Martin Kulov's Blog

VSTS, Oslo, INETA, ASP.NET, Debugging .NET Applications, Tips and Tricks

February 04, 2010

Speed up ASP.NET compilation

If you do ASP.NET development on a daily basis, you know that any change in bin, App_Code folder as well global.asax invalidates all compiled assemblies and initiates a full recompile. This can be very tedious process, especially if you are changing these files a lot during development.

Microsoft introduces a new web.config setting that prevents full recompile in such situations. The setting is added through a QFE (patch) to Windows XP and Windows 2003, Vista and Windows 2008, and is included in Windows 7 by default.
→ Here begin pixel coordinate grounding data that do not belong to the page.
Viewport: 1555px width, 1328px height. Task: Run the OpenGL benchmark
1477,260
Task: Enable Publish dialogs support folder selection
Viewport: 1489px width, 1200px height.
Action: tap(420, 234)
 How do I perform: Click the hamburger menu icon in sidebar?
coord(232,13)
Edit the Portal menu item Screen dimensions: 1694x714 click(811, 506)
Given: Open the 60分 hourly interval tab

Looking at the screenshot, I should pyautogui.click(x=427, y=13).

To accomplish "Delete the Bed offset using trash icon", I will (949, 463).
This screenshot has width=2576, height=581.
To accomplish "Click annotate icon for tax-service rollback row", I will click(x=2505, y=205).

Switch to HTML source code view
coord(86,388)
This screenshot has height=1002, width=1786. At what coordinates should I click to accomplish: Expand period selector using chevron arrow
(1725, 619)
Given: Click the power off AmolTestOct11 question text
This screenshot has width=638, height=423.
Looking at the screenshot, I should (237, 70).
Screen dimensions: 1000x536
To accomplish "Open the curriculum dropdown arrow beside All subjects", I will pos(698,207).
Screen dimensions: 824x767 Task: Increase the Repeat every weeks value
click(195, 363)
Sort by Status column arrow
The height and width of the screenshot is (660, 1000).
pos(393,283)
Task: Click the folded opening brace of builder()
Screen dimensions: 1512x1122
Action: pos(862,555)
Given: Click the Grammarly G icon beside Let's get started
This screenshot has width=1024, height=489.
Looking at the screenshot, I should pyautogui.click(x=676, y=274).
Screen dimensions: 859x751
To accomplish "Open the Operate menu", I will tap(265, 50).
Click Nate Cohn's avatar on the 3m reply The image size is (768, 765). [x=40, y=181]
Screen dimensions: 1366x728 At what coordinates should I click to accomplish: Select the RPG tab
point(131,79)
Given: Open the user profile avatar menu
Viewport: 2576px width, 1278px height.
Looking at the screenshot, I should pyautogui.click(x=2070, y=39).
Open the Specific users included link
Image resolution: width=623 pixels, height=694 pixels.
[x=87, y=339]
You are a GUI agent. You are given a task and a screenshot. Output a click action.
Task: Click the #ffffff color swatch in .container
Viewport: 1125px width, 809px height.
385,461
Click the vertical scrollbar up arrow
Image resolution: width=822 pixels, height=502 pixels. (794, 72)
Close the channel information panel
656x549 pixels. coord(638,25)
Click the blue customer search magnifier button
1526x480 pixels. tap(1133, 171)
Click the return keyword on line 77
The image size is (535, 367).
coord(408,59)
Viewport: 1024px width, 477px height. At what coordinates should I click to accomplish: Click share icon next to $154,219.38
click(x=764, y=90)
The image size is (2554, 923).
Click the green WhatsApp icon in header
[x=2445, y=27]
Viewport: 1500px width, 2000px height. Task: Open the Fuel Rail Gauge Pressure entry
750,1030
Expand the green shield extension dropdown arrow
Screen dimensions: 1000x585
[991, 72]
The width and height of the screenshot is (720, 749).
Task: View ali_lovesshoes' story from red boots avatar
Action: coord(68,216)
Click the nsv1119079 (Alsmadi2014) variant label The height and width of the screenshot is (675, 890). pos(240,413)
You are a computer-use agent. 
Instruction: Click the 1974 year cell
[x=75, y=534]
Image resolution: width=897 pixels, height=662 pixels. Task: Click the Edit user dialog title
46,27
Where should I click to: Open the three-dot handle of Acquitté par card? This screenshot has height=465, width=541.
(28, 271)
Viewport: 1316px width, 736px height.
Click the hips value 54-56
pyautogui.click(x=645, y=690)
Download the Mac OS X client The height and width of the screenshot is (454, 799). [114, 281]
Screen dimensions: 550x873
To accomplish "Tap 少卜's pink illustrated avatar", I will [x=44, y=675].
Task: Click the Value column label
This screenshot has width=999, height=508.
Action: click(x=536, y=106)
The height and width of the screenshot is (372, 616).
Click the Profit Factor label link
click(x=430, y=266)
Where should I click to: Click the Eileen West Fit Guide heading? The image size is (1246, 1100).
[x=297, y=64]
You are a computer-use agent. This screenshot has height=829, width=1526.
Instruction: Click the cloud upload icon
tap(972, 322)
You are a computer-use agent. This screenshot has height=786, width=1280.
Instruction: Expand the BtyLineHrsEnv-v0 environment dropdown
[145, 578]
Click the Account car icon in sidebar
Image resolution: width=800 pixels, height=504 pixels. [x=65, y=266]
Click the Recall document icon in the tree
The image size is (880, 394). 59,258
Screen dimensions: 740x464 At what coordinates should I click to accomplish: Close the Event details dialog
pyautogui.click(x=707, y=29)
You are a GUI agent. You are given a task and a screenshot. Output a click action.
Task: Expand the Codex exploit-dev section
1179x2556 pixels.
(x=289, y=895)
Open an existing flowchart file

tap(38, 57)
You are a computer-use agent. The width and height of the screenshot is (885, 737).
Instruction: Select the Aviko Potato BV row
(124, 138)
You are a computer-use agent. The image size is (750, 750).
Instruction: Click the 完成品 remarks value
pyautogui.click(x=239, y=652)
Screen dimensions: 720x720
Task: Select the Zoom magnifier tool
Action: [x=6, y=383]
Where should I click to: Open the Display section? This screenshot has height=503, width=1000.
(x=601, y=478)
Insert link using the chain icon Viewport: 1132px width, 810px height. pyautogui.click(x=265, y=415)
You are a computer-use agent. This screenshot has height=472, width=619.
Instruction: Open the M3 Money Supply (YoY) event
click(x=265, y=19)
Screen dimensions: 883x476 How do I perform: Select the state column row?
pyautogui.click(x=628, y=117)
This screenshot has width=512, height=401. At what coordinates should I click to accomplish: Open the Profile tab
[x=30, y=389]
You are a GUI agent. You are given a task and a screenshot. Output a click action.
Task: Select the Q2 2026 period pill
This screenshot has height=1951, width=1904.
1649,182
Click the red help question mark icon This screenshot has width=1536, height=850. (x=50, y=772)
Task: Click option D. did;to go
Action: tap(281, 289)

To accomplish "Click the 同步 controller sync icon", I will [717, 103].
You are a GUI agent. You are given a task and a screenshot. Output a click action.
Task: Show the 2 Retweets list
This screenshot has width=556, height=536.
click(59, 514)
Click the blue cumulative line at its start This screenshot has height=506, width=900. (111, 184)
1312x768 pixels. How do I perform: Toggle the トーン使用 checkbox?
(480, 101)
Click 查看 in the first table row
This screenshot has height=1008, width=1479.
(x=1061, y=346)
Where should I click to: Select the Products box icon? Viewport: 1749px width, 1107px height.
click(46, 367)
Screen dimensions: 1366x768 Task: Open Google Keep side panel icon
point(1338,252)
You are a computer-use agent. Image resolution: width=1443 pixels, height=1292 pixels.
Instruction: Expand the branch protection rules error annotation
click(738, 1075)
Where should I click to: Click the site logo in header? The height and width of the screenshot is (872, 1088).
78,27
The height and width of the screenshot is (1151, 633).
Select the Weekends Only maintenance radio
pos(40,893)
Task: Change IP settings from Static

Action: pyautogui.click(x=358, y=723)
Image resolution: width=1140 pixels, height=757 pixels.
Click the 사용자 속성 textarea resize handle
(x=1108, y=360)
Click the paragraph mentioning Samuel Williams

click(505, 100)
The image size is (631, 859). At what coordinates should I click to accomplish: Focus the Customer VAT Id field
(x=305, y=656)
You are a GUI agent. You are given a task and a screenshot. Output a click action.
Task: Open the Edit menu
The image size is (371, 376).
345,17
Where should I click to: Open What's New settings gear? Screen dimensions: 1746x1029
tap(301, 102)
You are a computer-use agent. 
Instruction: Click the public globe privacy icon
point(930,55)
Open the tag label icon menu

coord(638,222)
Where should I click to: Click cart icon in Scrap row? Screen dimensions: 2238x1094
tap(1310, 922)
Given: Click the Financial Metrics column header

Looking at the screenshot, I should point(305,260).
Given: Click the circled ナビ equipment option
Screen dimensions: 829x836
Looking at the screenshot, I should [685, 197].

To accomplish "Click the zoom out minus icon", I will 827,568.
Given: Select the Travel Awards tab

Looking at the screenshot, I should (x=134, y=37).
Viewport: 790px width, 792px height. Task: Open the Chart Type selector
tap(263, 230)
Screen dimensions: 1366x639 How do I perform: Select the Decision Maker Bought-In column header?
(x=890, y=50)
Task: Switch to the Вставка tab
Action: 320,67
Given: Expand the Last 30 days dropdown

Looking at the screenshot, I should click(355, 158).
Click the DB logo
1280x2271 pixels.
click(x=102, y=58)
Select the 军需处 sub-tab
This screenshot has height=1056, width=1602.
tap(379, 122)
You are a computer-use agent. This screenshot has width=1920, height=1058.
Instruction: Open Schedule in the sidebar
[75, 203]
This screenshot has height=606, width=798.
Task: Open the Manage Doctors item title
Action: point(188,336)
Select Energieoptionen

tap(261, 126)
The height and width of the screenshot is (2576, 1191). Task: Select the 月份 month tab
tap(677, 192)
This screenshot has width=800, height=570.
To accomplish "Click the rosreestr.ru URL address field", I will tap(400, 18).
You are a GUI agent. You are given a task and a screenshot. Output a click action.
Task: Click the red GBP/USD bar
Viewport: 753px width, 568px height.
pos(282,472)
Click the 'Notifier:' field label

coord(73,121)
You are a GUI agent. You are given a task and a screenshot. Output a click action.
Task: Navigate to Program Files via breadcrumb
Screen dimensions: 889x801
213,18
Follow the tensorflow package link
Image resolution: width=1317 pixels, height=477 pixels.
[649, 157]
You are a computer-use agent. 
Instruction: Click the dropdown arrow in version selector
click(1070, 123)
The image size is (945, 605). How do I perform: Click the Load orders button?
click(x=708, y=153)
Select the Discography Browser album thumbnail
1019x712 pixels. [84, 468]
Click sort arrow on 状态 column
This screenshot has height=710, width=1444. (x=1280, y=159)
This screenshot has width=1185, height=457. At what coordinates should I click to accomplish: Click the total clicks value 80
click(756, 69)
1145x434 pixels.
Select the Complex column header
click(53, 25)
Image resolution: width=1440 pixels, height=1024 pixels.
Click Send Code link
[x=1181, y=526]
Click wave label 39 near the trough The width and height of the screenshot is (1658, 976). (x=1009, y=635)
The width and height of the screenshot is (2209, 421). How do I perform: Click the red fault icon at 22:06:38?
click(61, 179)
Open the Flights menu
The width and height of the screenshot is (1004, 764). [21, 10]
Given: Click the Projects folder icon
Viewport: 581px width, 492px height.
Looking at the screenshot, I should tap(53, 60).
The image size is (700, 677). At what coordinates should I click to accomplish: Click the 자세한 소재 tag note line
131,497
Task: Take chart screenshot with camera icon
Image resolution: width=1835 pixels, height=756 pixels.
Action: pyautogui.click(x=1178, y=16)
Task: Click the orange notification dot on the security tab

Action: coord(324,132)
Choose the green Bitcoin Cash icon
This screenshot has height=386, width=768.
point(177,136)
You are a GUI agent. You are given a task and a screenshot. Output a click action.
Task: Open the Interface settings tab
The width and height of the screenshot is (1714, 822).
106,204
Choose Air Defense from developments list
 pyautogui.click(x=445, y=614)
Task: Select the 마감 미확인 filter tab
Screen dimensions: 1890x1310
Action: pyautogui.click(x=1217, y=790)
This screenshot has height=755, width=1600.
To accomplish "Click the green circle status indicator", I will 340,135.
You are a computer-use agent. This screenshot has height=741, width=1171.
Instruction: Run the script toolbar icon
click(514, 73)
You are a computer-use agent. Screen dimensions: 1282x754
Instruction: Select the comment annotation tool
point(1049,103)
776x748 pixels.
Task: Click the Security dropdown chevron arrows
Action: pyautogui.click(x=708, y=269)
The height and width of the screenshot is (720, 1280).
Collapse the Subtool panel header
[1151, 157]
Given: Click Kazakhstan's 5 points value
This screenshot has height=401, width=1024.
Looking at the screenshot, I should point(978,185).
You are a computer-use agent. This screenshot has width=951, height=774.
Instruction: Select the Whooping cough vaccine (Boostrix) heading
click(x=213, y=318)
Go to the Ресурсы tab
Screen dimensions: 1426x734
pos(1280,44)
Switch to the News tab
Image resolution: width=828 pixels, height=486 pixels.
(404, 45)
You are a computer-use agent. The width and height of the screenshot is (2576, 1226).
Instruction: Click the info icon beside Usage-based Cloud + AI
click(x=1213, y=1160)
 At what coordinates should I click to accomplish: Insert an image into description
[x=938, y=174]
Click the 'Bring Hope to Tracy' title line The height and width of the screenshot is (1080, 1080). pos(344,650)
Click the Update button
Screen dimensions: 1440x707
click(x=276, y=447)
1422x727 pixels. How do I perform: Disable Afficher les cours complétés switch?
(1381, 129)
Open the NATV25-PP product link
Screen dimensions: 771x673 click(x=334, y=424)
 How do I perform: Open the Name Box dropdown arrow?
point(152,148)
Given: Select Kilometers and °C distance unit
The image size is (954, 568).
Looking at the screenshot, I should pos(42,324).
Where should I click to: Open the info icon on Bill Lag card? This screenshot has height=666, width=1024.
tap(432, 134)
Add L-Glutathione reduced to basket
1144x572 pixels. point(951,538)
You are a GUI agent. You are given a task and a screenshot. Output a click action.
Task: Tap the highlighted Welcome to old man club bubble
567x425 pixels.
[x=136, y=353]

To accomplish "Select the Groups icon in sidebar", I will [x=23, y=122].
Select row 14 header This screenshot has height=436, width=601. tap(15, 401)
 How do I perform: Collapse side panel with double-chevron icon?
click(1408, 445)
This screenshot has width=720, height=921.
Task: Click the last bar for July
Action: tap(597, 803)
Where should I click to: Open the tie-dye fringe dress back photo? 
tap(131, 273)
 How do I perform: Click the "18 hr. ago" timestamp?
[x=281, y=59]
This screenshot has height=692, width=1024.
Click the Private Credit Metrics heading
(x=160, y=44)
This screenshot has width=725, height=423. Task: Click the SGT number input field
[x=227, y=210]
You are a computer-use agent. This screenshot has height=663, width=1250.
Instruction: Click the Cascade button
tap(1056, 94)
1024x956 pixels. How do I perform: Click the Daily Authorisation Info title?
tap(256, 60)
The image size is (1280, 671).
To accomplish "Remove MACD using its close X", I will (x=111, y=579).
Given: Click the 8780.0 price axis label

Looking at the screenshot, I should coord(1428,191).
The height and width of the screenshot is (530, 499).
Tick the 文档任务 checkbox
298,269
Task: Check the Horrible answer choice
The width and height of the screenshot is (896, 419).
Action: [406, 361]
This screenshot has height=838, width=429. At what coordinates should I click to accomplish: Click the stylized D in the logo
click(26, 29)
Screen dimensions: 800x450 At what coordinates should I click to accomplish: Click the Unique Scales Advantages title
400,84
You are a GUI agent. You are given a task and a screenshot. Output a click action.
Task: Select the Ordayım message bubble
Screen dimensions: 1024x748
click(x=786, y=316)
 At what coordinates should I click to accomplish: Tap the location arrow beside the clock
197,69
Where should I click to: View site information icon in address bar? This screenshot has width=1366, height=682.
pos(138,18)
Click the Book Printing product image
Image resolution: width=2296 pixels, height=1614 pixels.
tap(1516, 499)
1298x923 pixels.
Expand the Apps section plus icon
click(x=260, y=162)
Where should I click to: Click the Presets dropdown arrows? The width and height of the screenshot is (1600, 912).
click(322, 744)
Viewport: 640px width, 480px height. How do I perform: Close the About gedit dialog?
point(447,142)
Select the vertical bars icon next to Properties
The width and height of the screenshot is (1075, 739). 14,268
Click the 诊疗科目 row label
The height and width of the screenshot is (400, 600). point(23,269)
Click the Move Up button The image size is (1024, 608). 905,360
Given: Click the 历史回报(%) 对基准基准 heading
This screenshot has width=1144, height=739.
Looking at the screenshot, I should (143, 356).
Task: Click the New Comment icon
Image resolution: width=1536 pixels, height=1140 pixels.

You can enable this optimized setting by the following section:

<compilation optimizeCompilations="true">

Read the complete article to find out the possible issues you may run into.

I wouldn’t recommend this setting for production web sites as it can introduce runtime errors. Even if you web site is so big that it takes 10 min to recompile it all, chances that you are running in web farm environment are pretty big these days. Shutting down one of the web farm servers until the compilation process completes, shouldn’t be such an issue. After all how many times are you going to apply updates on the production server? In situations where you are not using your production server for staging and test environment, updates will be most probably applied once per week even less.

In development environment this switch can change your life. Again, keep in mind the possible implications caused by this setting as described in the article above.

Bonus tip: In ProPeople we are also using RAMDisk to redirect ASP.NET temporary files into it. This way all ASP.NET temporary files get created amazingly fast (in-memory) and greatly speeds up your debugging experience.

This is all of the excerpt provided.